Que internet ha hecho que las personas se hayan ido convirtiendo paulatinamente en marcas personales es un hecho. Existen casos paradigmáticos en los que algunos usuarios prefieren incluso explotar los valores asociados a su imagen corporativa, antes que a sus propios valores personales.

Las ventajas y oportunidades que se derivan del buen uso de las redes sociales a nivel corporativo son de sobra conocidas. Por nombrar algunas: aumentan la fidelidad del cliente, se puede recibir un feedback directo y, muchas veces, inmediato del usuario, la flexibilidad y multitud de redes sociales permite adaptar los mensajes y valores asociados a la marca, etc.

Aunque nadie duda de los beneficios (y, por extensión, los problemas e inconvenientes derivados) que tiene una buena presencia en redes para una marca, no se suele tener tan grabado a fuego que las personas a día de hoy son tan marcas como las propias empresas y que sus herramientas sociales tienen que tener igual o, seguramente, mayor cuidado que las empresariales.

Independientemente de si una cuenta de Twitter o de Facebook tiene un nexo directo con la empresa o si es de uso estrictamente personal y desligado de su vertiente laboral, internet permite saber con facilidad dónde trabaja esa persona o en qué ámbito se mueve.

Ahí radica precisamente la necesidad de tener unas redes sociales personales perfectamente trabajadas y que digan de nosotros lo que nosotros queramos que digan.

Nuestras redes nos definen

En la pasada edición de la feria de marketing digital OMExpo 2017, a la que pudo acudir Abascal Comunicación, el experto en marketing digital David Martínez Calduch dio algunas claves en este sentido en su ponencia sobre ‘social selling’.

En su exposición, Martínez Calduch subrayó la necesidad de tener unas redes sociales (corporativas y digitales) que estén “realmente sustentadas y den buena imagen”. “Hay que tener un LinkedIn, no de 10, sino de 11”, explicó, entre otros consejos.

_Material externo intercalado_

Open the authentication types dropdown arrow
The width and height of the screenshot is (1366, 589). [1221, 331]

El ponente explicó cómo, por ejemplo, le había sucedido que al ir a reunirse con un cliente nuevo, este le dijera nada más sentarse a hablar que sabían “perfectamente” a qué se dedicaba él, y que solo se reunían para contarle lo que necesitaban de él. Es decir, que ese cliente ya había visto su perfil en internet y conocía de sobra su labor y sus métodos.

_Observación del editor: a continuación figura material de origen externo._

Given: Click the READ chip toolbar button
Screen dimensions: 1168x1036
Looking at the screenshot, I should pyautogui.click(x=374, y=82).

Esto habla de la necesidad de controlar  lo que nuestras redes (que es el ámbito que podemos gestionar) dicen de nosotros. Algo que va más allá de ejemplos palmarios y ya conocidos como evitar las fotos ‘con varios gin tonics encima’ en Facebook o convertirse en un ‘hooligan’ desatado en Twitter cuando juega tu equipo de fútbol.

Estrategias a la hora de trabajar una marca personal hay miles, y cada experto tiene sus tácticas. Seguramente el consejo más útil que se puede dar es que hay que usar las redes sociales con cabeza, siendo consciente de para qué sirve cada herramienta, ser responsable en el manejo de las mismas y definir una estrategia.

Esta estrategia puede incluir un uso constante de las opciones digitales o un uso más reducido pero con contenido de interés, cada cual puede moverse en el terreno en el que se encuentre más cómodo. Lo importante es definir una serie de pautas a seguir y aplicar el sentido común para que nuestras redes hablen de nosotros como nosotros queremos que hablen.